In the records below, find the line containing "Viewport: 370px width, 195px height." and transcribe it and every line after it exactly; leave the pictures out.

....................

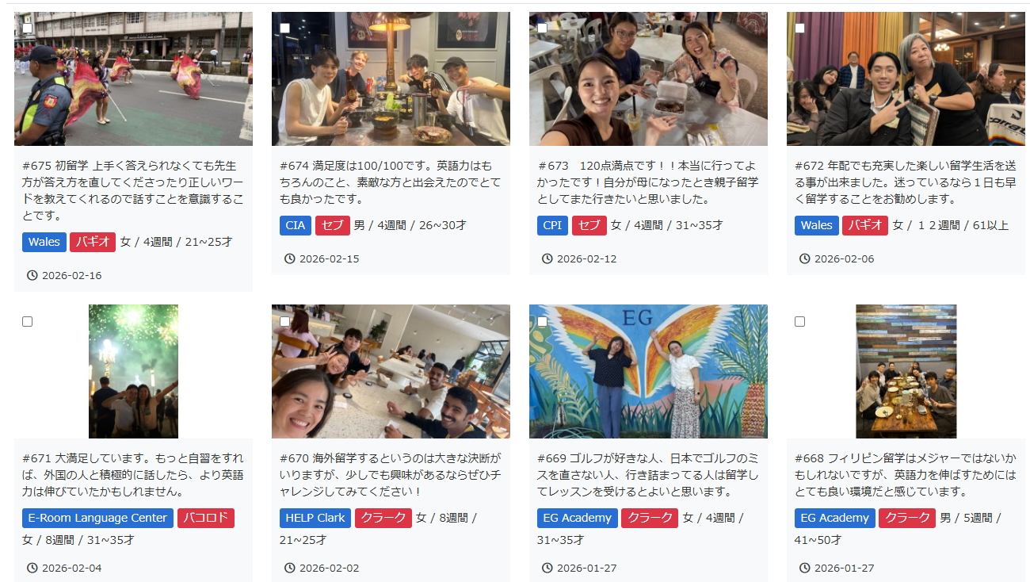Open the street parade photo of review #675
1030x582 pixels.
pyautogui.click(x=133, y=78)
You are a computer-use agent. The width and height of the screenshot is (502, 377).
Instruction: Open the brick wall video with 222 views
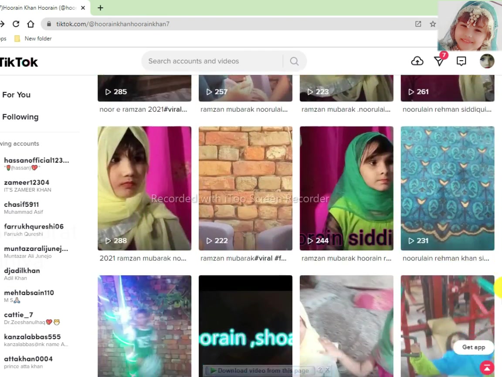tap(245, 188)
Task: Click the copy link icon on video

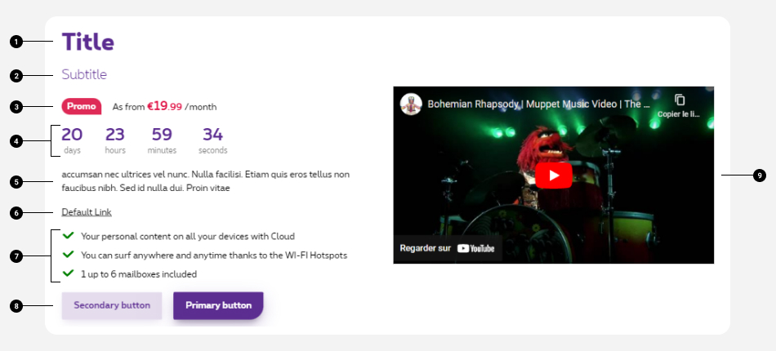Action: pos(680,100)
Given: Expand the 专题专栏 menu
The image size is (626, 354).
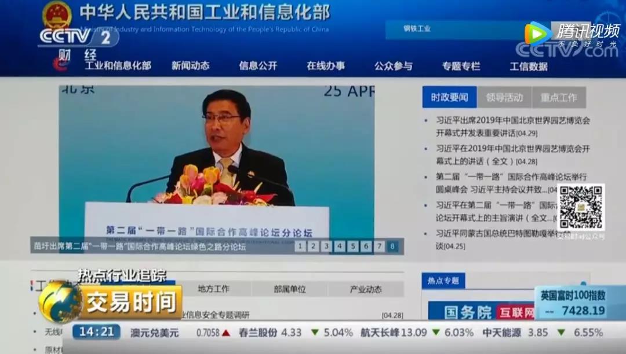Looking at the screenshot, I should pyautogui.click(x=463, y=66).
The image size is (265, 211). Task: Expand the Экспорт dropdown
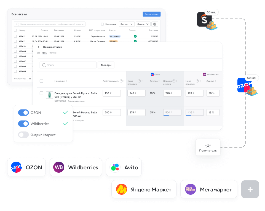[x=127, y=24]
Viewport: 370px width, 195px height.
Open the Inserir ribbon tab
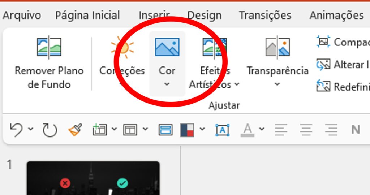coord(154,16)
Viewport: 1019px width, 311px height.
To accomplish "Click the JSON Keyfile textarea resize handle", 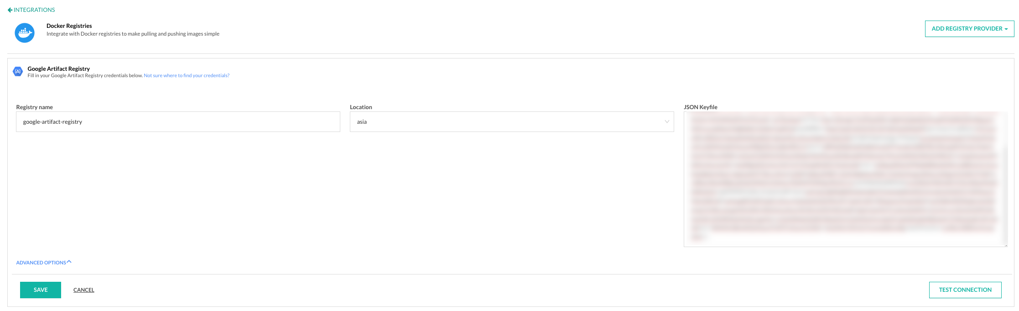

....................

● **Written solution**:
Viewport: 370px width, 195px height.
Open the Inserir ribbon tab
coord(154,16)
Viewport: 1019px width, 311px height.
To accomplish "Click the JSON Keyfile textarea resize handle", 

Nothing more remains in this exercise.